I simply don’t have the bandwidth to handle more. More accurately, I suppose, I’m unwilling to make the sacrifices and compromises in other areas of my life that would be necessary in order to create more bandwidth for all the other “stuff”.
Like Craig, I turn off my computer quite a bit. I turn off my business cell phone after 6 on weekdays and all weekend. Am I affecting the size of my network? Yes. Am I affecting the number of work leads that come to me? Yes. Am I missing out on stuff on YouTube and blogs and other sites? Yes.
So be it. My happiness quotient goes up as my “wired-ness” goes down. I’d rather be known for being a good daughter, a loyal friend, a helpful community member, and a good human being. At the end of our days, we’ll measure the success of our lives by the time we spent with those most important to us — not by how often we updated our social networking pages and contributed to the noise on Twitter.
[...] Johnson heads for the hills for a bit of peace and quiet amidst the musing on the Utopias and Dystopias of Communication: The more you blog, the more people you attract through Google. The more search-engine-optimized [...]
I have been pondering some of these same questions myself. I am not as submersed as you are. I hate RSS feeds because they read like another to-do list. I hate email newsletters because I rarely have time to read them when they come and after that I’ve lost interest and they also read like another to-do list. And… I haven’t figured out what a trackback really is, yet. Same for pingback. I thought I knew… now not so sure.
My husband doesn’t understand the motivation to blog. Some friends don’t either. So, it got me thinking. I wrote just a little bit about that in my most recent post.
Like you, I love this connectedness. I love hearing the ideas and experiences of others and not knowing them personally is irrelevant. Aren’t we all brothers and sisters, after all?
Nice to “meet” you.
Natasha Becoming Somethings last blog post..How blogging has made me a better person. For reals.

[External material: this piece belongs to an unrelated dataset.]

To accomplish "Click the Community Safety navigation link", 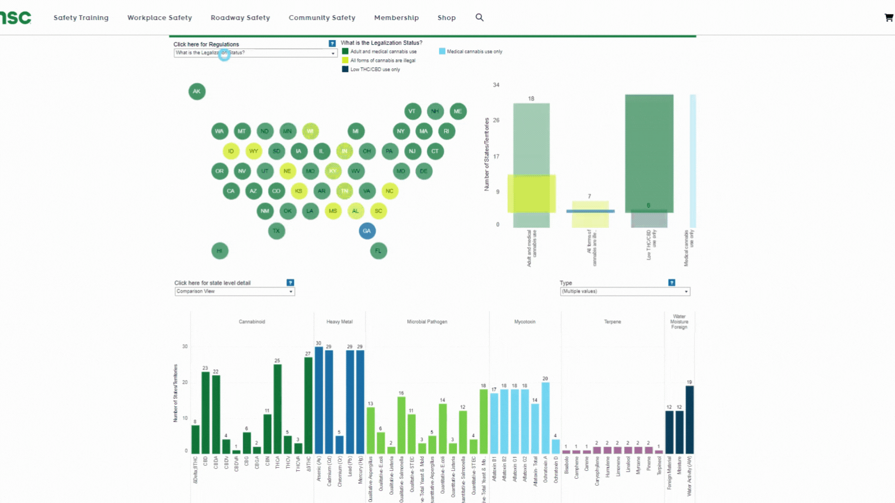I will coord(322,17).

I totally agree. And I only read blogs when I happen to search for something and they lead me there, which is how I found yours.
I think I am slowly becoming something of a willful luddite – I use less and less “tech” in my personal life, limiting the number of people who have my mobile number, refusing to buy an iPhone or Blackberry, rejecting anyone on Facebook that I have never met in person, going to the pub more often and connecting with the other regulars and the staff, tryin gto turn my life into a Cheers episode; they all know my name, and they are all glad when I come. Even so, I want some peace.